Recently someone asked me what VMware scheduling is, so I thought I would cover that in this blog post. Scheduling, or virtual CPU scheduling, happens behind the scenes and is not a very visible component of virtualization, but is absolutely critical for virtualization to work properly. You should have at least a basic understanding of how it works so you understand how it impacts virtual machine (VM) performance and what to look for when troubleshooting malfunctions.
The scheduler is a component of the VMkernel that schedules requests for the virtual CPUs assigned to virtual machines to the physical CPUs of the host server. Whenever a virtual machine (VM) uses its virtual CPU, the VMkernel has to find a free physical CPU (or core) for the VM to use. On a typical host server, the number of virtual CPUs usually outnumbers the number of physical CPUs, so the VMs are all competing to use the limited number of physical CPUs that the host has. The scheduler’s job is to find CPU time for all the VMs that are requesting it and to do it in a balanced way, so performance for any one VM does not suffer. This is not always an easy task, especially when VMs are assigned multiple virtual CPUs (virtual symmetric multiprocessing, or vSMP) as this further complicates the scheduling.
To put scheduling in simple terms, think of the scheduler as an air traffic controller that has to handle the many requests for incoming planes (VMs) to land on the limited amount of available runways (CPUs). It’s a delicate balancing act to make sure that all the planes are landing and that they do not sit in the air too long waiting for an available runway. To further complicate the matter larger planes (vSMP VMs) need special runways to land on which makes the air traffic controller job more difficult. If you’ve ever played the iPhone game Flight Control you would know how difficult this is.
Scheduling CPU time for single CPU VMs is much easier for the scheduler as it only has to find one available physical CPU for the VM to use. As mentioned, multiple CPU VMs are more difficult to schedule as the scheduler must find simultaneous multiple physical CPUs for the VM to use. This is called co-scheduling, which is a technique for scheduling related process to run on different processors concurrently. If a VM is assigned multiple processors, the VMkernel needs to fool the operating system into thinking it has multiple processors; co-scheduling is critical for this to take place.

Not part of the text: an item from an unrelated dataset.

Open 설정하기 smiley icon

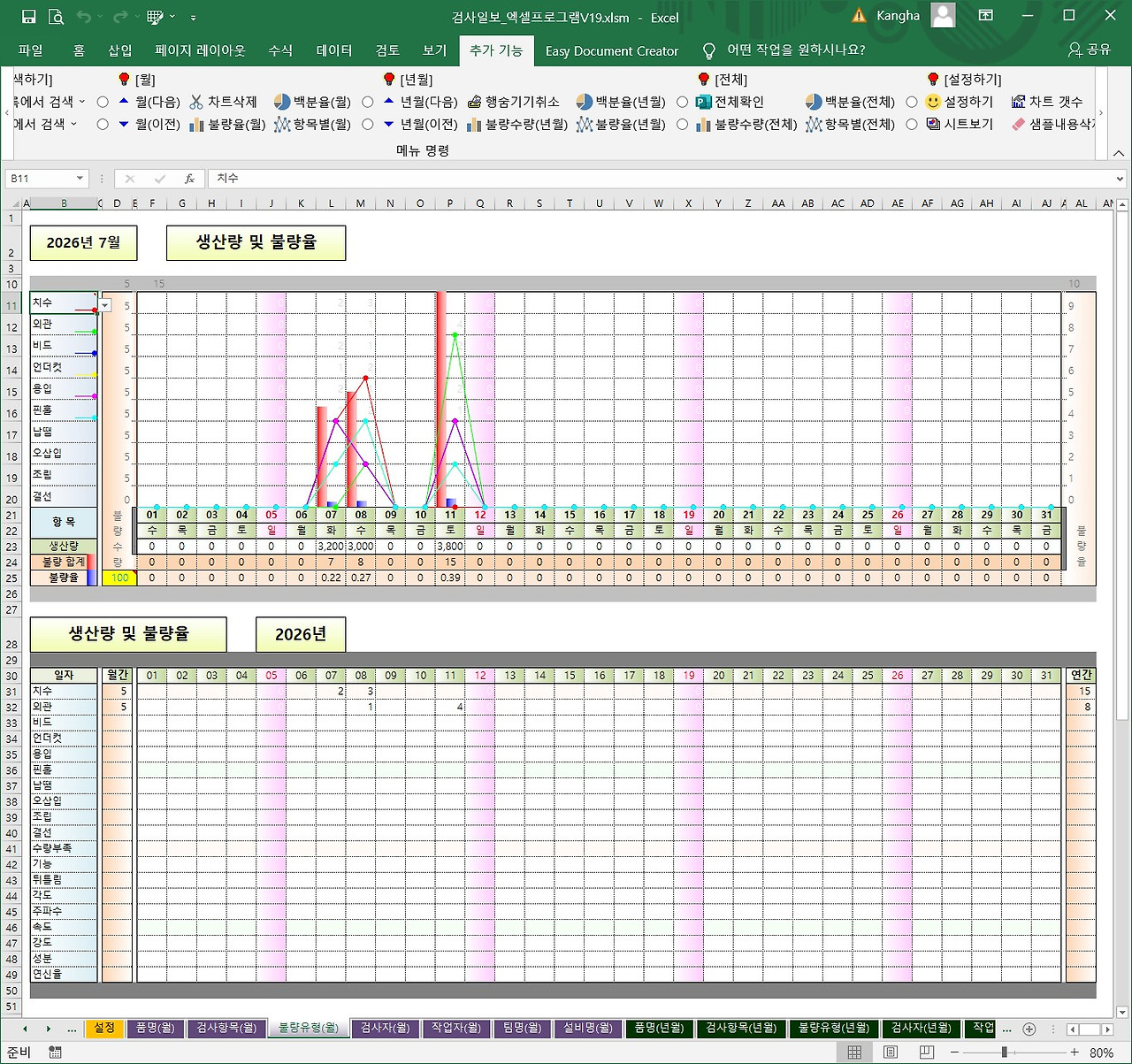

There have been different methods for co-scheduling implemented in different versions of ESX. ESX 2.x used a strict co-scheduler, so a VM with two vCPUs had to have two physical CPUs available simultaneously for the VM to have CPU time; if two physical CPUs were not available, the VM would have to wait until the scheduler found two free to be able to schedule CPU time for the VM.
Beginning with ESX 3.x, a relaxed co-scheduler was implemented so only vCPUs whose scheduling was falling behind (skewed) were co-scheduled and the others were not. By doing this, scheduling becomes easier and it improves overall processor utilization. With vSphere, VMware further improved the relaxed co-scheduling algorithm so the scheduler has more choices when scheduling vCPUs, which will further improve utilization and performance.
Because scheduling is very important to VM performance, you should avoid using CPU affinity which constrains the scheduler and makes it more difficult to schedule CPU time for VMs. CPU affinity can be configured for individual VMs to force them to only run on specific host physical CPU’s and should not be used unless you have a specific need for it. Additionally, setting CPU shares on VMs can cause the scheduler to give higher priority to those VMs with higher share values and lower priority to those VMs with lower share values.
While the scheduler does its best to evenly schedule CPU time for VMs, it can sometimes fall behind on very busy systems which results in degraded VM performance. How long a VM is waiting for an available CPU is measured in a statistic called Ready Time which indicates the amount of time a VM is waiting for a CPU to become available. This can be measured in the command-line utility esxtop as a percentage (%RDY) or in vCenter Server as a time unit.